Stored items:

<<<<

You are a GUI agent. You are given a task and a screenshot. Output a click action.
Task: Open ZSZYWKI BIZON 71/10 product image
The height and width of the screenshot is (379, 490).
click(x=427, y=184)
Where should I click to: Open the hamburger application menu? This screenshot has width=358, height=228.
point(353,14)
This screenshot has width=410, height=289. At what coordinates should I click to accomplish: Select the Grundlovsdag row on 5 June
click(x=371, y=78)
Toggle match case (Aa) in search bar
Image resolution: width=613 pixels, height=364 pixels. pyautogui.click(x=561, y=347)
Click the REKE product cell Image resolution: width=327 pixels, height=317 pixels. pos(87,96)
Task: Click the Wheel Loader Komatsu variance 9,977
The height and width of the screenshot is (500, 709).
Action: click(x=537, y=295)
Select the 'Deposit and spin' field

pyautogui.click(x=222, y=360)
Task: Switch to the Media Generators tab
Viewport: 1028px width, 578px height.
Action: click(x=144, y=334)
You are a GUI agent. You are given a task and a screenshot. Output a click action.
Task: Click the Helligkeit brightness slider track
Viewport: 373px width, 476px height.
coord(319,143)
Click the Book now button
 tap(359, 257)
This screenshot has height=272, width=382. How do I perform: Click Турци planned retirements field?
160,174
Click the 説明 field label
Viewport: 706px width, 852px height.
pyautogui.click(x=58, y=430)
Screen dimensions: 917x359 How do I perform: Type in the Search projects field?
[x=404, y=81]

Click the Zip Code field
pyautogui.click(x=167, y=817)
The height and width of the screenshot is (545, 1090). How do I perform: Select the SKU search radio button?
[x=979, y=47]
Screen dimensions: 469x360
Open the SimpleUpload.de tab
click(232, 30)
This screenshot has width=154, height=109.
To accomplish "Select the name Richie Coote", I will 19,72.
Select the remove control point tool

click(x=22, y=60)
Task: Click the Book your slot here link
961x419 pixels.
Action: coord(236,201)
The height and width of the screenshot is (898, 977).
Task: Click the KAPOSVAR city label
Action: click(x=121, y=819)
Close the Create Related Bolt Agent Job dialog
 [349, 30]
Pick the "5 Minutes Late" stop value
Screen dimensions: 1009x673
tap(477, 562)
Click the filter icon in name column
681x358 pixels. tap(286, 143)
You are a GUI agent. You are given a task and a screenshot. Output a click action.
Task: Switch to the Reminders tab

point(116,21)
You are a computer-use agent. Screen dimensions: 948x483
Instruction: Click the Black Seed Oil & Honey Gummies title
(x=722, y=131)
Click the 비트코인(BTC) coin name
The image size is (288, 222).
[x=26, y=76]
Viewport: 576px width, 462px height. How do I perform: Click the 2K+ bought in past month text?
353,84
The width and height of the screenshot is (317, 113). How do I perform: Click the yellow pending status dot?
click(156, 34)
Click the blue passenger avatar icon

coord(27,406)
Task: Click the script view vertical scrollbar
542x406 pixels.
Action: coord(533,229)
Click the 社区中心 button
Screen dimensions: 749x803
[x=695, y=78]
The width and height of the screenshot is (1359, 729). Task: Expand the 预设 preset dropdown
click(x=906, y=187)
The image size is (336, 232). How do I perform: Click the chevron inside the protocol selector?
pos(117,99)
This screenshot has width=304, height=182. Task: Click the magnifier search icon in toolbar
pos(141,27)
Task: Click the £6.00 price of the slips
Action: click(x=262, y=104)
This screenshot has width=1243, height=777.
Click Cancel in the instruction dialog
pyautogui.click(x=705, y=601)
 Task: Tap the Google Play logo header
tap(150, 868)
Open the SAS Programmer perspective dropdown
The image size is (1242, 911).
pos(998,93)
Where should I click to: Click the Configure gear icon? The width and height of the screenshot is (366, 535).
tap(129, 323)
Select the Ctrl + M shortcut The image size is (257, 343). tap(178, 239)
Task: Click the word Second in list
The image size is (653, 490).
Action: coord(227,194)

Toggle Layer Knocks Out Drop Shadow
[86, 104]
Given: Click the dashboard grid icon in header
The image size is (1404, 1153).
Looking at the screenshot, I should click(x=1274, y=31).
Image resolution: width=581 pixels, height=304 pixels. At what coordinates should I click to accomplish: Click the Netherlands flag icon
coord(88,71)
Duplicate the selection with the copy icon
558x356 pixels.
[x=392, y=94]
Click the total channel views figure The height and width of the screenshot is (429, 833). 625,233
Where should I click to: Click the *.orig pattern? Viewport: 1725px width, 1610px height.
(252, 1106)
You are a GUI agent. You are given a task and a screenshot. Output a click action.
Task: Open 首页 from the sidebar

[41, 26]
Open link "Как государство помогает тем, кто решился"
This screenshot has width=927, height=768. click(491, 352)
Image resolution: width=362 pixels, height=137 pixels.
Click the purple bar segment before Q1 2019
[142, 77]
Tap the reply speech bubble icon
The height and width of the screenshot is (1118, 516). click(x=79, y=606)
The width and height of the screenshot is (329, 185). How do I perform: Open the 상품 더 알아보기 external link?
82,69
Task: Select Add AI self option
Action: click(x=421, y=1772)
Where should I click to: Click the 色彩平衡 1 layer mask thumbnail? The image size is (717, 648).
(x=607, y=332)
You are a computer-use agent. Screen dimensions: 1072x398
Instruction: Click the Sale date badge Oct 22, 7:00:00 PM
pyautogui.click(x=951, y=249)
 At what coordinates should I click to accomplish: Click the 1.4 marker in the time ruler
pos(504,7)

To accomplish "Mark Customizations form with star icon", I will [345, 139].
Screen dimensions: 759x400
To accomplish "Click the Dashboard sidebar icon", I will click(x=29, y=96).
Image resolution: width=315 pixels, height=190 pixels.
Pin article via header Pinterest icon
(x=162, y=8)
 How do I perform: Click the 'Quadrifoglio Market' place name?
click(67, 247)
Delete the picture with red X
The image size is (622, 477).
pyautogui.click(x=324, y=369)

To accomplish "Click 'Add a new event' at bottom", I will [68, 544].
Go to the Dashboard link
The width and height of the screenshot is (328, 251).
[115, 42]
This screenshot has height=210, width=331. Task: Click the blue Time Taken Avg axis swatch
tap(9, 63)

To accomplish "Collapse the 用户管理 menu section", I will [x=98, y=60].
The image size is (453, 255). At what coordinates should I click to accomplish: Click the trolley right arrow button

>>>>

◆ **Task instructions**
The entries above need to be transcribed with no differences at all.

◆ **Worked solution**
You are a GUI agent. You are given a task and a screenshot. Output a click action.
Task: Open ZSZYWKI BIZON 71/10 product image
The height and width of the screenshot is (379, 490).
click(x=427, y=184)
Where should I click to: Open the hamburger application menu? This screenshot has width=358, height=228.
point(353,14)
This screenshot has width=410, height=289. At what coordinates should I click to accomplish: Select the Grundlovsdag row on 5 June
click(x=371, y=78)
Toggle match case (Aa) in search bar
Image resolution: width=613 pixels, height=364 pixels. pyautogui.click(x=561, y=347)
Click the REKE product cell Image resolution: width=327 pixels, height=317 pixels. pos(87,96)
Task: Click the Wheel Loader Komatsu variance 9,977
The height and width of the screenshot is (500, 709).
Action: click(x=537, y=295)
Select the 'Deposit and spin' field

pyautogui.click(x=222, y=360)
Task: Switch to the Media Generators tab
Viewport: 1028px width, 578px height.
Action: click(x=144, y=334)
You are a GUI agent. You are given a task and a screenshot. Output a click action.
Task: Click the Helligkeit brightness slider track
Viewport: 373px width, 476px height.
coord(319,143)
Click the Book now button
 tap(359, 257)
This screenshot has height=272, width=382. How do I perform: Click Турци planned retirements field?
160,174
Click the 説明 field label
Viewport: 706px width, 852px height.
pyautogui.click(x=58, y=430)
Screen dimensions: 917x359 How do I perform: Type in the Search projects field?
[x=404, y=81]

Click the Zip Code field
pyautogui.click(x=167, y=817)
The height and width of the screenshot is (545, 1090). How do I perform: Select the SKU search radio button?
[x=979, y=47]
Screen dimensions: 469x360
Open the SimpleUpload.de tab
click(232, 30)
This screenshot has width=154, height=109.
To accomplish "Select the name Richie Coote", I will 19,72.
Select the remove control point tool

click(x=22, y=60)
Task: Click the Book your slot here link
961x419 pixels.
Action: coord(236,201)
The height and width of the screenshot is (898, 977).
Task: Click the KAPOSVAR city label
Action: click(x=121, y=819)
Close the Create Related Bolt Agent Job dialog
 [349, 30]
Pick the "5 Minutes Late" stop value
Screen dimensions: 1009x673
tap(477, 562)
Click the filter icon in name column
681x358 pixels. tap(286, 143)
You are a GUI agent. You are given a task and a screenshot. Output a click action.
Task: Switch to the Reminders tab

point(116,21)
You are a computer-use agent. Screen dimensions: 948x483
Instruction: Click the Black Seed Oil & Honey Gummies title
(x=722, y=131)
Click the 비트코인(BTC) coin name
The image size is (288, 222).
[x=26, y=76]
Viewport: 576px width, 462px height. How do I perform: Click the 2K+ bought in past month text?
353,84
The width and height of the screenshot is (317, 113). How do I perform: Click the yellow pending status dot?
click(156, 34)
Click the blue passenger avatar icon

coord(27,406)
Task: Click the script view vertical scrollbar
542x406 pixels.
Action: coord(533,229)
Click the 社区中心 button
Screen dimensions: 749x803
[x=695, y=78]
The width and height of the screenshot is (1359, 729). Task: Expand the 预设 preset dropdown
click(x=906, y=187)
The image size is (336, 232). How do I perform: Click the chevron inside the protocol selector?
pos(117,99)
This screenshot has width=304, height=182. Task: Click the magnifier search icon in toolbar
pos(141,27)
Task: Click the £6.00 price of the slips
Action: click(x=262, y=104)
This screenshot has width=1243, height=777.
Click Cancel in the instruction dialog
pyautogui.click(x=705, y=601)
 Task: Tap the Google Play logo header
tap(150, 868)
Open the SAS Programmer perspective dropdown
The image size is (1242, 911).
pos(998,93)
Where should I click to: Click the Configure gear icon? The width and height of the screenshot is (366, 535).
tap(129, 323)
Select the Ctrl + M shortcut The image size is (257, 343). tap(178, 239)
Task: Click the word Second in list
The image size is (653, 490).
Action: coord(227,194)

Toggle Layer Knocks Out Drop Shadow
[86, 104]
Given: Click the dashboard grid icon in header
The image size is (1404, 1153).
Looking at the screenshot, I should click(x=1274, y=31).
Image resolution: width=581 pixels, height=304 pixels. At what coordinates should I click to accomplish: Click the Netherlands flag icon
coord(88,71)
Duplicate the selection with the copy icon
558x356 pixels.
[x=392, y=94]
Click the total channel views figure The height and width of the screenshot is (429, 833). 625,233
Where should I click to: Click the *.orig pattern? Viewport: 1725px width, 1610px height.
(252, 1106)
You are a GUI agent. You are given a task and a screenshot. Output a click action.
Task: Open 首页 from the sidebar

[41, 26]
Open link "Как государство помогает тем, кто решился"
This screenshot has width=927, height=768. click(491, 352)
Image resolution: width=362 pixels, height=137 pixels.
Click the purple bar segment before Q1 2019
[142, 77]
Tap the reply speech bubble icon
The height and width of the screenshot is (1118, 516). click(x=79, y=606)
The width and height of the screenshot is (329, 185). How do I perform: Open the 상품 더 알아보기 external link?
82,69
Task: Select Add AI self option
Action: click(x=421, y=1772)
Where should I click to: Click the 色彩平衡 1 layer mask thumbnail? The image size is (717, 648).
(x=607, y=332)
You are a computer-use agent. Screen dimensions: 1072x398
Instruction: Click the Sale date badge Oct 22, 7:00:00 PM
pyautogui.click(x=951, y=249)
 At what coordinates should I click to accomplish: Click the 1.4 marker in the time ruler
pos(504,7)

To accomplish "Mark Customizations form with star icon", I will [345, 139].
Screen dimensions: 759x400
To accomplish "Click the Dashboard sidebar icon", I will click(x=29, y=96).
Image resolution: width=315 pixels, height=190 pixels.
Pin article via header Pinterest icon
(x=162, y=8)
 How do I perform: Click the 'Quadrifoglio Market' place name?
click(67, 247)
Delete the picture with red X
The image size is (622, 477).
pyautogui.click(x=324, y=369)

To accomplish "Click 'Add a new event' at bottom", I will [68, 544].
Go to the Dashboard link
The width and height of the screenshot is (328, 251).
[115, 42]
This screenshot has height=210, width=331. Task: Click the blue Time Taken Avg axis swatch
tap(9, 63)

To accomplish "Collapse the 用户管理 menu section", I will [x=98, y=60].
The image size is (453, 255). At what coordinates should I click to accomplish: Click the trolley right arrow button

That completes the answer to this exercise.